Secondo quanto dichiara la Skoda, una Superb venduta su quattro è ibrida plug-in. Abbastanza naturale, quindi, ampliare l'offerta con una nuova motorizzazione, più potente, da 200 kW (272 CV), già utilizzata su altri modelli del gruppo Volkswagen, come la Audi Q3, la Cupra Formentor VZ e la Golf GTE.
68 CV e 50 Nm in più
Disponibile al momento solo per la berlina a tre volumi negli allestimenti più ricchi, il nuovo powertrain ibrido plug-in è il più potente nella gamma della Superb: a muoverlo il 1.5 TSI da 130 kW (177 CV) abbinato a un'unità elettrica da 85 kW (116 CV) e una batteria da 25,7 kWh lordi, per una percorrenza a zero emissioni di 134 km. Rispetto al powertrain da 150 kW (204 CV), questo guadagna 50 kW e altrettanti Nm di coppia, per un'accelerazione da ferma a 100 km/h in 7,1 secondi e una velocità massima di 225 km/h.
Freni più potenti (e più freddi)
Per gestire l'incremento di potenza è stato migliorato l'impianto frenante, che ora prevede dischi ventilati anche al posteriore da 310 mm di diametro e 22 di spessore (rispetto a quelli da 300 x 12 del modello da 150 kW). All'anteriore sono invece state ampliate le prese d'aria che raffreddano i freni.

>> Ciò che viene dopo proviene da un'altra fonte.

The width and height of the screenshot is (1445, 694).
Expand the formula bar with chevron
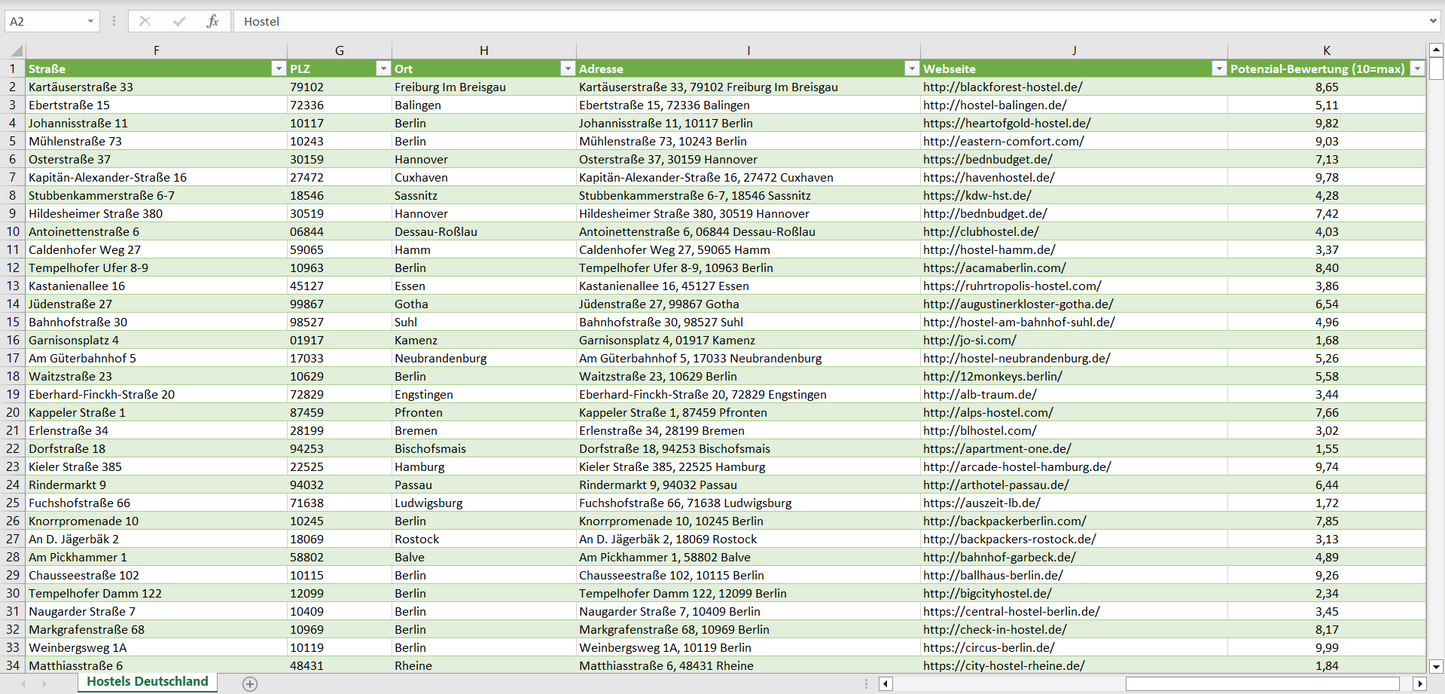click(x=1434, y=21)
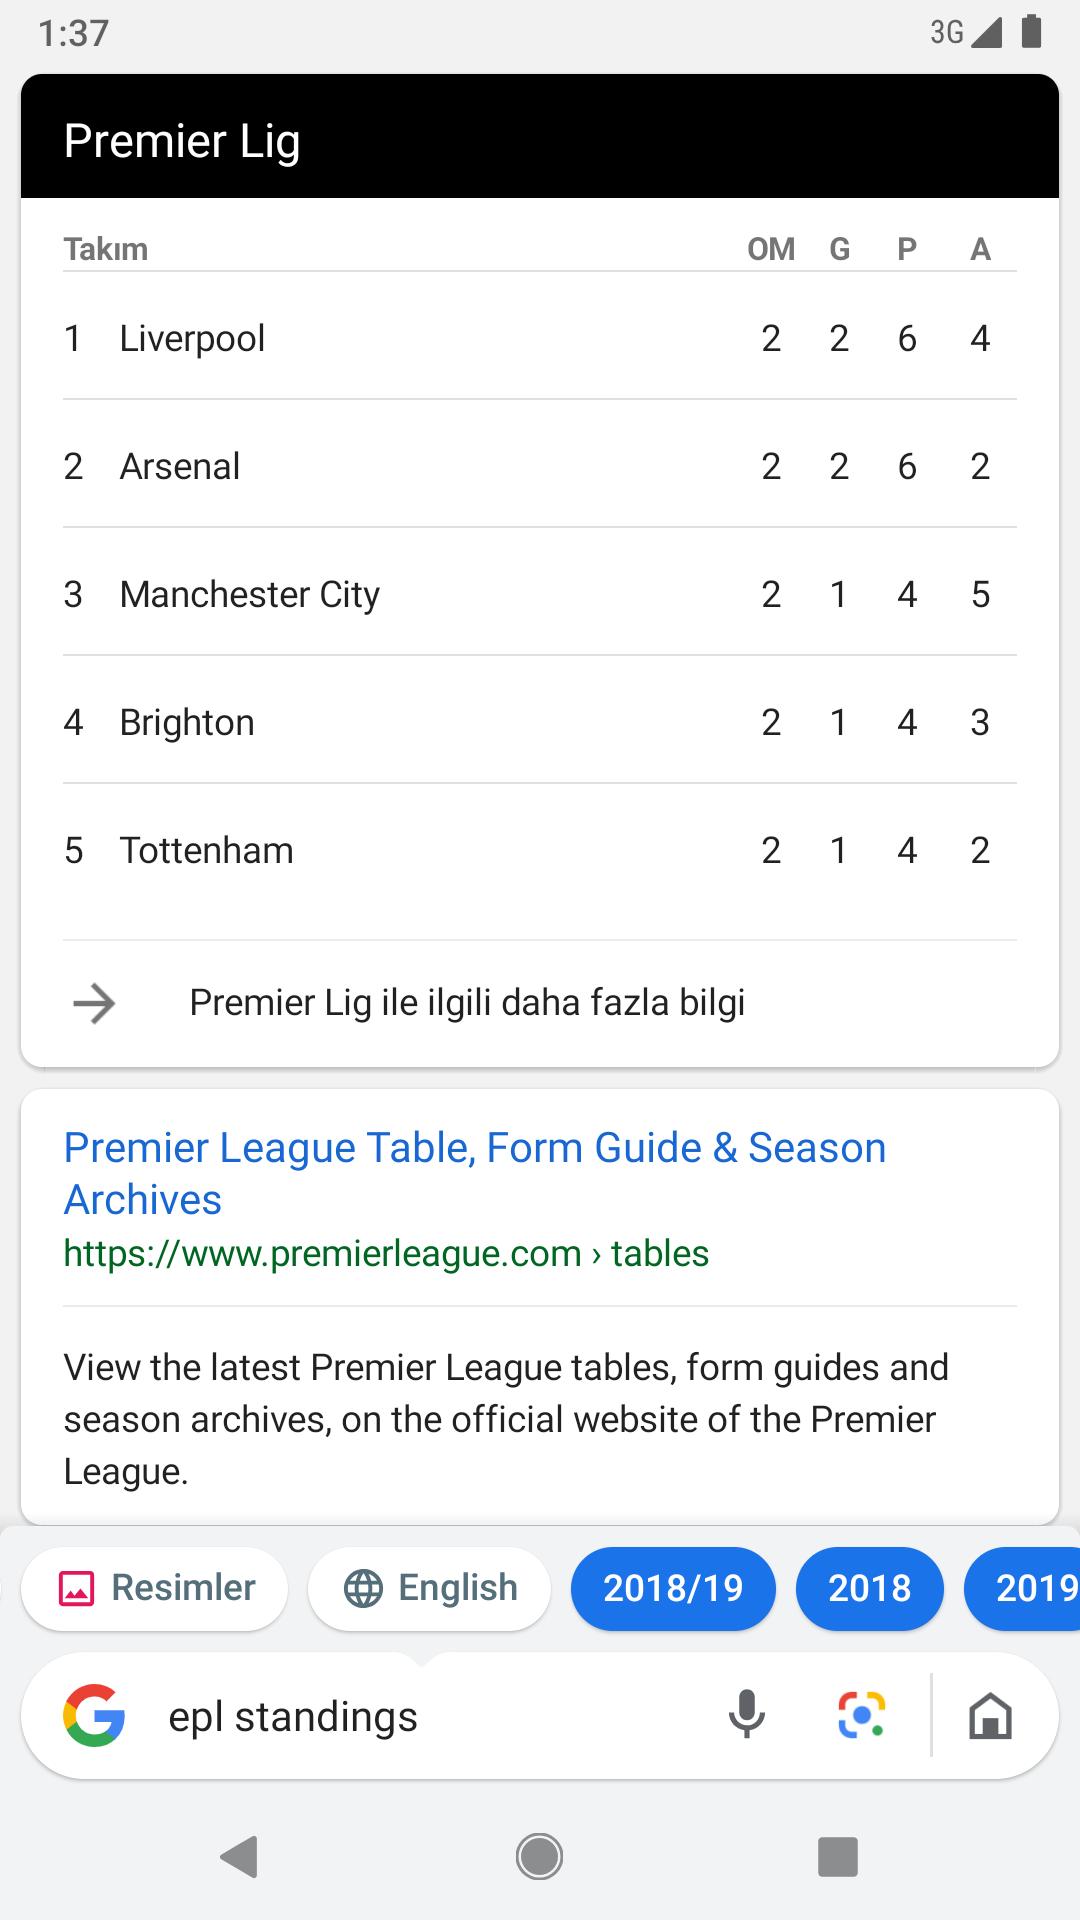Tap the arrow next to more Premier Lig info
Image resolution: width=1080 pixels, height=1920 pixels.
[95, 1003]
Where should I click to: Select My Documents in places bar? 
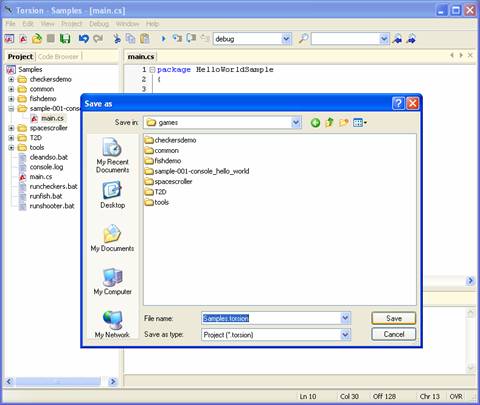tap(112, 238)
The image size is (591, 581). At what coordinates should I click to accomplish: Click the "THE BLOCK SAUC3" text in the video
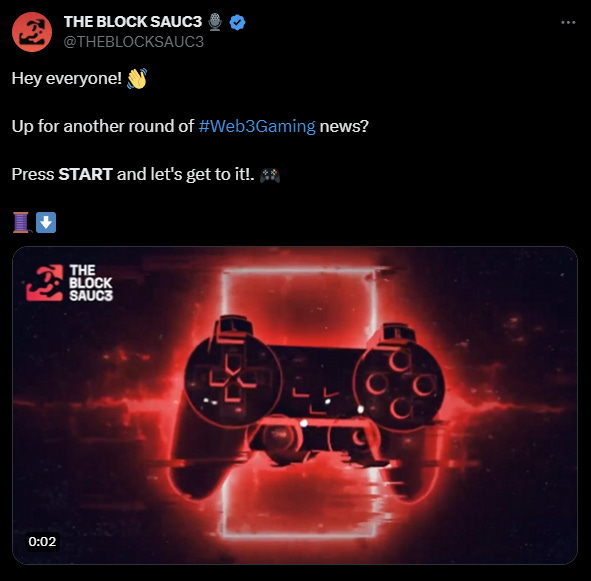point(91,283)
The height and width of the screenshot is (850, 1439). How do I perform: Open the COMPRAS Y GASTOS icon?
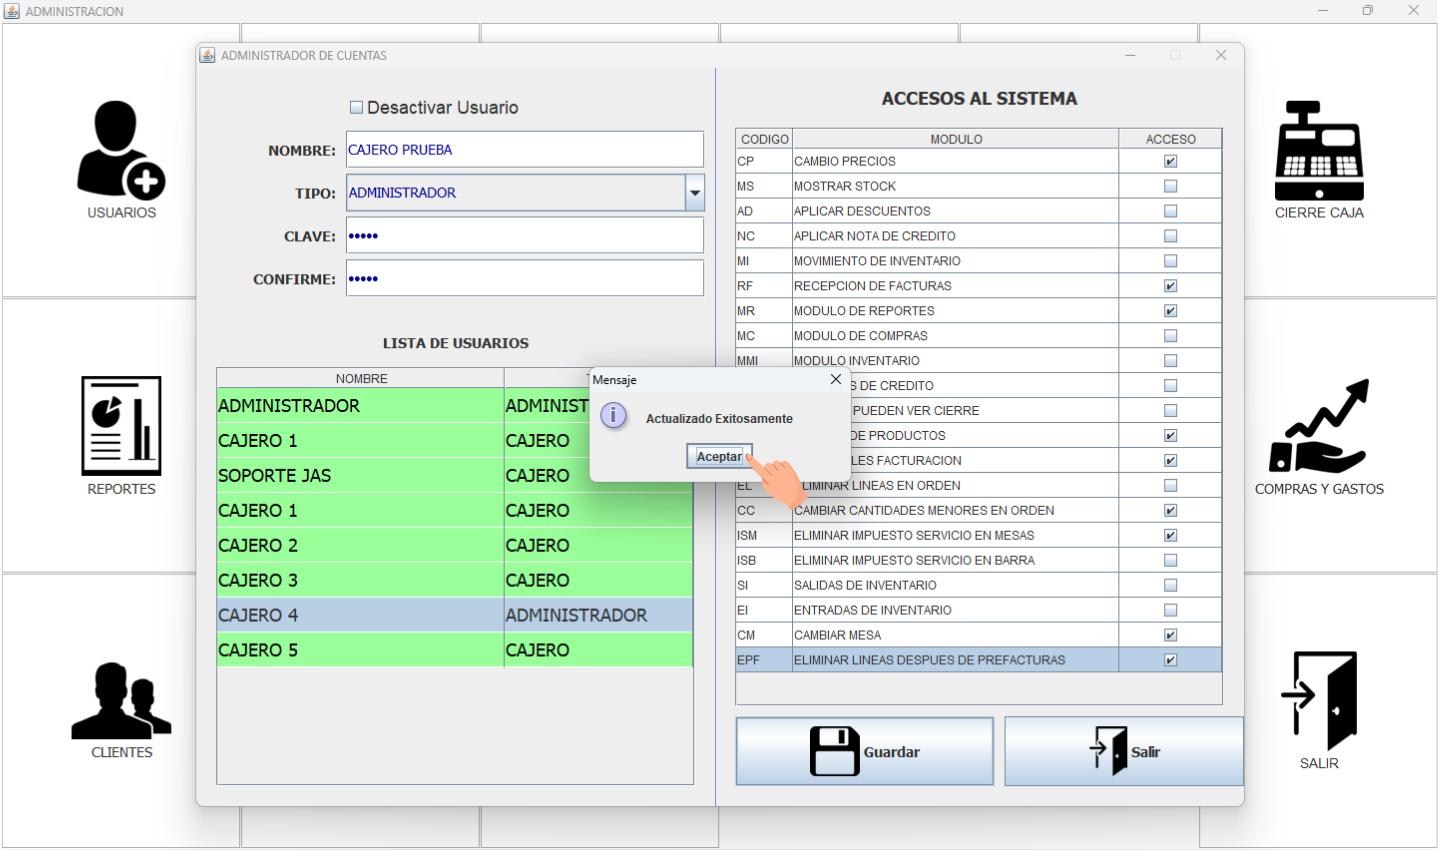click(x=1318, y=427)
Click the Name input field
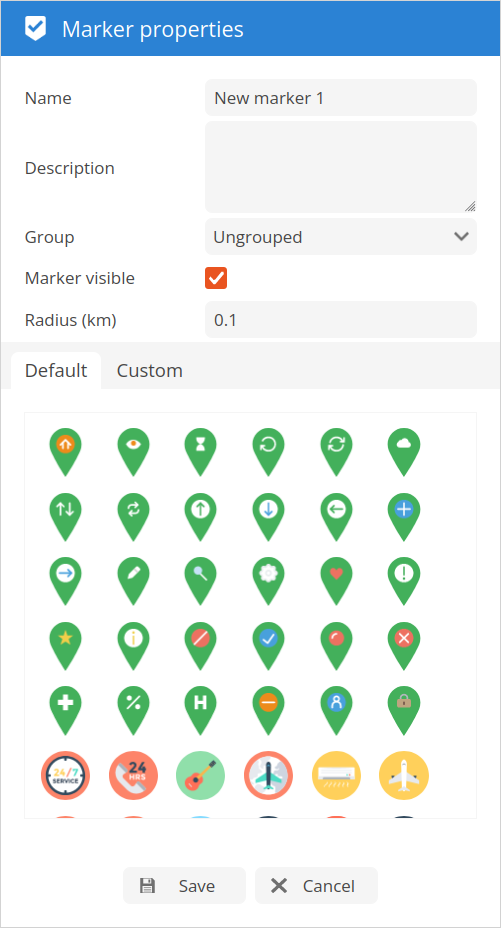The width and height of the screenshot is (501, 928). pyautogui.click(x=341, y=98)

Per ora non arriva in Italia
Per il momento l'introduzione di questo powertrain riguarda la versione berlina della Superb, e solo negli allestimenti Sportline e Laurin & Klement. In Italia, dove l'ammiraglia boema viene commercializzata solo nella variante station wagon, non è previsto l'arrivo della nuova motorizzazione. La situazione potrebbe però cambiare se, come molto probabile, la Skoda dovesse decidere di portarlo anche sulla famigliare.